CINCINNATI — Aaron Judge had plenty of reasons to walk in the 10th inning of the Yankees’ game against the Reds on Saturday afternoon. Judge was the hottest hitter on the planet and the first floor was open.
Both Judge and Rizzo came through to lift the Yankees to a 7-4 victory in 10 innings before a sellout crowd of 41,374 at Great American Ball Park.
Greg Allen, acquired by the Yankees in a trade earlier in the day, was the runner-up in the 10th. He advanced to third on Kleyber Torres’ flyout and scored on Judge’s single.
“Once Gleyber gets him over, it’s just a matter of me getting a pitch up,” Judge said. “I went in there a little aggressive. I played it to get him in and set up Riss to do some real damage.”
Rizzo did just that. He followed that up with his second two-run homer — both off Ian Gibbot — in as many days and his 24th long ball at Great American Ball Park, as a visiting player (Ryan Brown, 28). Judge was 4-for-4 with three RBIs on the day. Judge and Rizzo won 6-2 on Friday night.
No. As 2 and 3 hitters, Judge and Rizzo carried the Yankees, who have won five of six and 10 of 14 to push their record to 28-20.
Judge overshadows Rizzo at times with his larger-than-life accomplishments, but Judge never overlooks his teammate.
“I can start a lot of places,” Judge said when asked what Rizzo means to the team. What he does in the clubhouse
“He’s a big part of this team. That’s why he fits right in the middle of this order. He’s been right in the middle of some of our big hits.”
Yankees manager Aaron Boone said of Rizzo, “He’s our rock. He’s been solid to start the year. He’s been one consistently. When Jadgi missed those 10, 11 days, Anthony was in the middle of things. He hit for power. He was one of our leaders. He is great.”
Neither Red nor the judge expected the judge to behave.
“I walked in there expecting to get hit. [and] “Having Riss helps,” Judge said.
“I thought it was possible,” Boone said. “You’re one strike away from getting him. You’ve got a heavy one. You can put the second run on base. Like Judge, you’ve got a chance for a strikeout. I’m not surprised.”

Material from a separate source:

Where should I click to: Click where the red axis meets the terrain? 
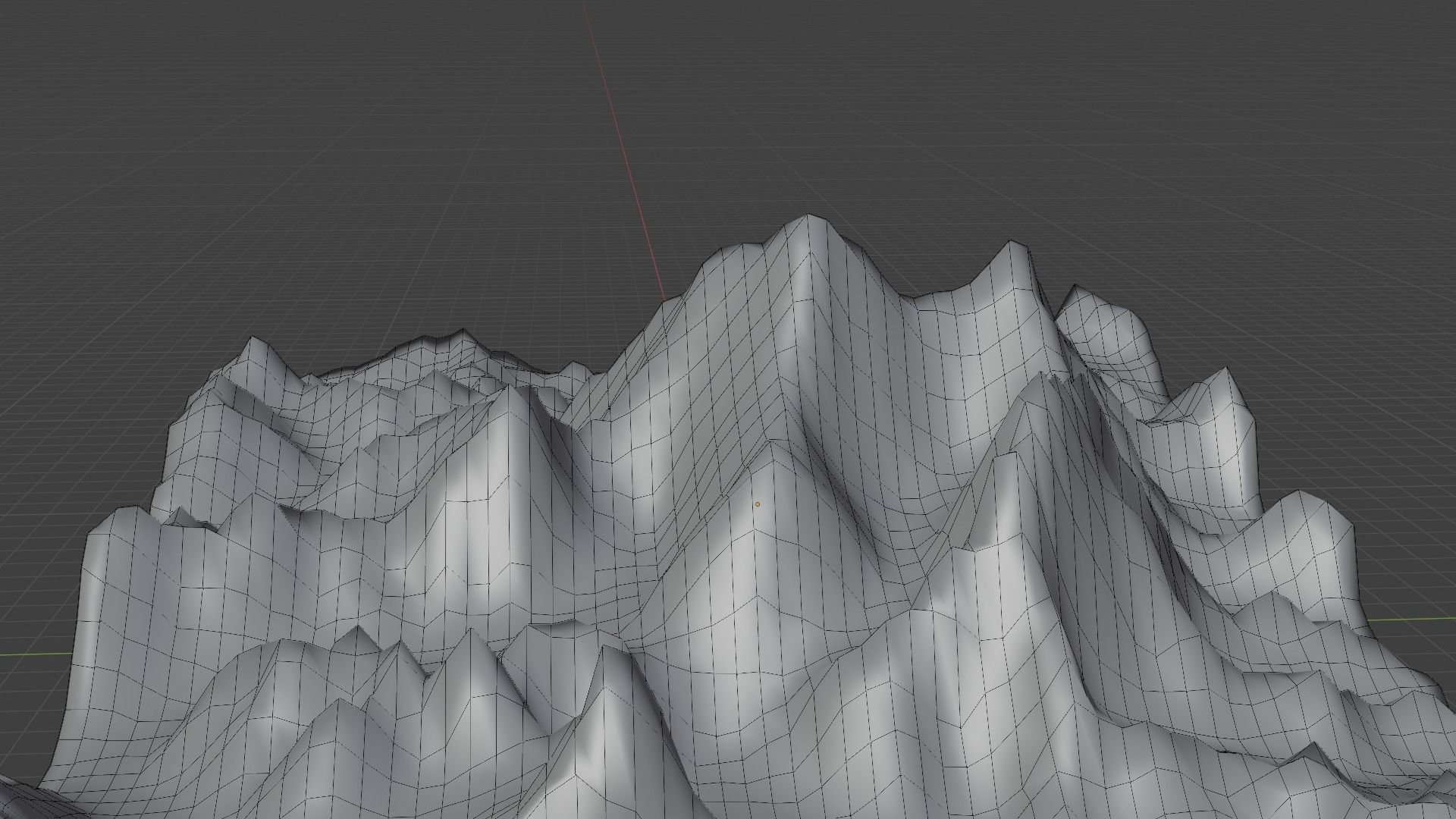tap(665, 301)
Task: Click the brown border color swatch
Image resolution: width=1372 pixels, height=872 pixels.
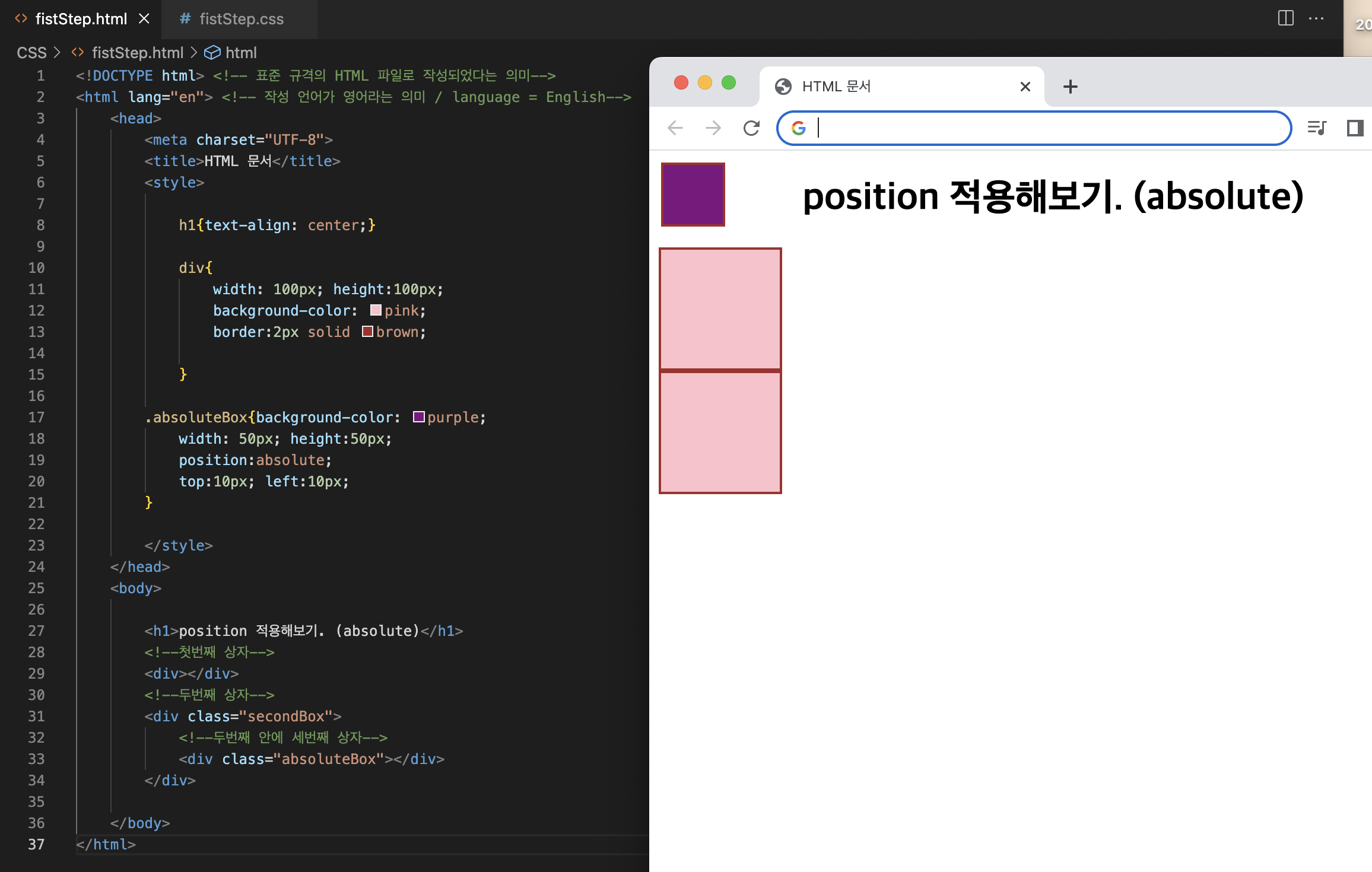Action: [x=367, y=332]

Starter Johnny Prieto went four innings and gave up four runs on four hits. He walked four and struck out six. The walks hurt him — two of the runs he allowed were scored by the batters he walked.
Now riding a 10-game on-base streak, the Reds took an early 1-0 lead on an RBI single by Jake Fraley.
Judge tied the game in the third with a two-out, 354-foot RBI single. Yes, 354 feet single. The ball left the bat at 115.1 mph, so it went to the bottom of the left-field wall so quickly that the umpire didn’t have a chance to send the second motor.
Brito walked the bases loaded with two outs in the bottom of the inning before Spencer Steer plated a run with an infield single.
“I tried to pitch well that inning,” Prieto said.
Brito had more of a two-out problem in the fourth. Jose Barrero hit an infield single. Luke Maile hit his third home run of the year to give the Reds a 4-1 lead.
But New York immediately tied it in the fifth. With one out, Isiah Kiner-Falefa hit his second homer of the year. Ben Rordvet and Torres followed with singles, and Judge immediately doubled in Rordvet. And so it was for Reds starter Luke Weaver. Alex Young took over and gave Rizzo a single. Torres struck out to tie it, but Judge was thrown out at the plate on the play.
The Yankees were hitless through the final four innings of regulation before their bats reignited in extra innings to clinch the series win.